Progress reports for this project:

[1] June 4th, 2011 [2] June 19th, 2011

(Proposal has been updated on April 6th)

Project Proposal

Technical skills (with development experience):

In Debian Pure Blends, the performance of teams was measured on the basis of postings on relevant mailing lists as well as inspecting the package uploads which are recorded in the Ultimate Debian Database. The information gathered received positive feedback both from Blends and pure packaging teams. Andreas wrote the initial code, which is a mixture of Perl and shell scripts. You can checkout a version from [2].

With this project, we intend to completely replace the older code, using existing tools to achieve our task or writing our implementation in Python where required. The aim is to make it more flexible, maintainable and include additional resources that will help in measuring performance.

This project is divided into four parts:

1. List Statistics

This will involve parsing the mailing list to identify the most active contributors. The conventional approach was to download the mailing list archive pages and then parse the HTML. In this project, instead of doing that, we will be parsing the mbox archives [3]. This new approach will be faster and the output will be more precise as mbox is standardized format for holding collections of messages.

This phase will be undertaken in namely four steps:

  1. Fetch the archive in mbox format from the given mailing list,
  2. Parse the mbox archive,
  3. Save the information in a database,
  4. Create graphs that show the top n posters every month.

The current list statistics which were generated by the code Andreas wrote are available at [4]. You can have a look to get an idea of what at we are aiming at. With this project, we will improve the flexibility and accuracy of this approach. For the purpose of this task, we will be using: ?MailListStat [5]. The data gathered will then be used to generate the graphs.

2. Most Active Uploaders

Under this, the most active uploaders within a team are measured; this data is available from the Ultimate Debian Database [6]. We will fetch the information from UDD and then generate graphs from that. It will be investigated during this phase to see whether it is possible to obtain data about bugs fixed by team members from UDD or BTS. This is still under discussion and if it is required, it can be easily implemented within a week. This will be implemented in Python.

3. Commit Details

For measuring the performance using commits, we decided on two factors:

We believe that no single metric is complete. The number of commits cannot be an absolute measure of productivity and neither can the total number of lines committed. Because of this, we have decided to include both of them. To estimate Git repositories, we have decided on using ?GitStats [7], which serves our purpose well. However, for parsing the commits from SVN repositories, we will be writing our own implementation. This is because the standard tools available which can do this don't fit our requirements.

4. Data Presentation

After the information has been gathered, we will be working on making it easily accessible. Other than generating graphs from phase (1), (2) and (3), we will be making our data available in form of JSON [8]. This is because not only JSON integrates well with Python, but it is easy to learn and has bindings for large number of languages.
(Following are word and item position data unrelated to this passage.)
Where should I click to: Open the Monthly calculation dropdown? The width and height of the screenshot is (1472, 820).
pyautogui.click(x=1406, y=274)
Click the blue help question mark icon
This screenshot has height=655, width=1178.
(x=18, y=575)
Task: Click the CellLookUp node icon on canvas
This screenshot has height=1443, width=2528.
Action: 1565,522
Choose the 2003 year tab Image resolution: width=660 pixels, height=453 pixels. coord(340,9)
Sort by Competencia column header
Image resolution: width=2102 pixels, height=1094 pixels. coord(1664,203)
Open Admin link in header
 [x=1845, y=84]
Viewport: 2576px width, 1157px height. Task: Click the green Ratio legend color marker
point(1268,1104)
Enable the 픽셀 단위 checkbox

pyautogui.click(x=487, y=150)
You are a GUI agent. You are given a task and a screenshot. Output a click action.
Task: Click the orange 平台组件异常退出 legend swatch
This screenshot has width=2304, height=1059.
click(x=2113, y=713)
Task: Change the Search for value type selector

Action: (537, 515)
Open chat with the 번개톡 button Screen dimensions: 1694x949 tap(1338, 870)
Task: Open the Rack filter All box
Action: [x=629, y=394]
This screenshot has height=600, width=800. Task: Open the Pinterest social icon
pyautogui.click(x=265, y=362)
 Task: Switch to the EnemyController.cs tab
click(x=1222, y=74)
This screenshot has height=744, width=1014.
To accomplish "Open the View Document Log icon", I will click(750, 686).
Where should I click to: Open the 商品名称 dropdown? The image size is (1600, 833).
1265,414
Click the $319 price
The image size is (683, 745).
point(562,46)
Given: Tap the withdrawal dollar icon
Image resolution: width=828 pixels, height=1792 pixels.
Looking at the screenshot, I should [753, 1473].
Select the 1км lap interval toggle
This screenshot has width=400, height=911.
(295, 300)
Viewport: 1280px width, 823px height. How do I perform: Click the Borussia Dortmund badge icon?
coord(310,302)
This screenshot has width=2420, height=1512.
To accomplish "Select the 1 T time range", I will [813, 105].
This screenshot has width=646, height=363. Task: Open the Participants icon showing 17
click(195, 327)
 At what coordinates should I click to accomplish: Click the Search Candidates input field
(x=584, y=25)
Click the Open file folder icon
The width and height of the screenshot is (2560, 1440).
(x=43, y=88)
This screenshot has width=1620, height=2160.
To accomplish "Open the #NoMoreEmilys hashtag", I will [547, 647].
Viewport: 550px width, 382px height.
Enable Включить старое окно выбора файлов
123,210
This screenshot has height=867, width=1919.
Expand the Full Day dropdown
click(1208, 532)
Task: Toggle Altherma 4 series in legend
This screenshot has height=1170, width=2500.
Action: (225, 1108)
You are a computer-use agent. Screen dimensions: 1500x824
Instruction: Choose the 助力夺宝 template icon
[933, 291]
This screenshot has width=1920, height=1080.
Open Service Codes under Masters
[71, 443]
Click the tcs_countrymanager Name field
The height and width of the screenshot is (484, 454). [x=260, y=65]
The final phase will be a web interface that allows anyone to easily access the information. This will allow dynamic generation of data; something on the lines of Debian Popularity Contest [9]. Note that this is easier than it sounds; the data is ready, we just have to give it an interface through which it can be accessed.

There will still be many technicalities involved at this stage. For example, in the case of list statistics, a mailing list has several user names for the same person. To get a real team performance, this name matching is quite important and the tool which we are using for this job has no such feature [4]. This will involve patching it or writing our own implementation if required.

Please note that this is a tentative timeline and as expected, can change when actual development takes place.

Community Bonding Period : I am already familiar with my mentors! I will use this period to further improve and analyze the design of the project. If there is one thing that I learnt the most from last year's GSoC, it's that a robust design is quintessential.

May 23th - 15th June : Initial coding, set up the infrastructure by gathering the required statistics and implement a very basic model of the website (presentation).

16th June - 25th June : Fetch the active uploaders list from the UDD by writing a script to do that. Hopefully, integrate the bug details as well.

26th June - 11th July : Feedback campaign across Debian, compiling user feedback on IRC, mailing lists and patching the basic website. Work on improving the data gathered.

11th July - 15th July : Mid-term evaluations! Review the old code and confirm that everything is working fine.

I really want to attend DebConf11 in Banja Luka. It would be awesome to meet my mentors and other community members in person! If this happens, I will adjust my schedule accordingly.

16th July - 15th August : Implement the presentation layers and complete the website that will present the data.

16th August - 22nd August : Improve code, check for bugs and write documentation.

With the updated proposal, we will be spending more time working on a polished interface and documentation and less time on implementing the tools, as suggested by Marc Brockschmidt. Also, a substantital part of our time will be spent on making these tools/ our implementations work for our specific case.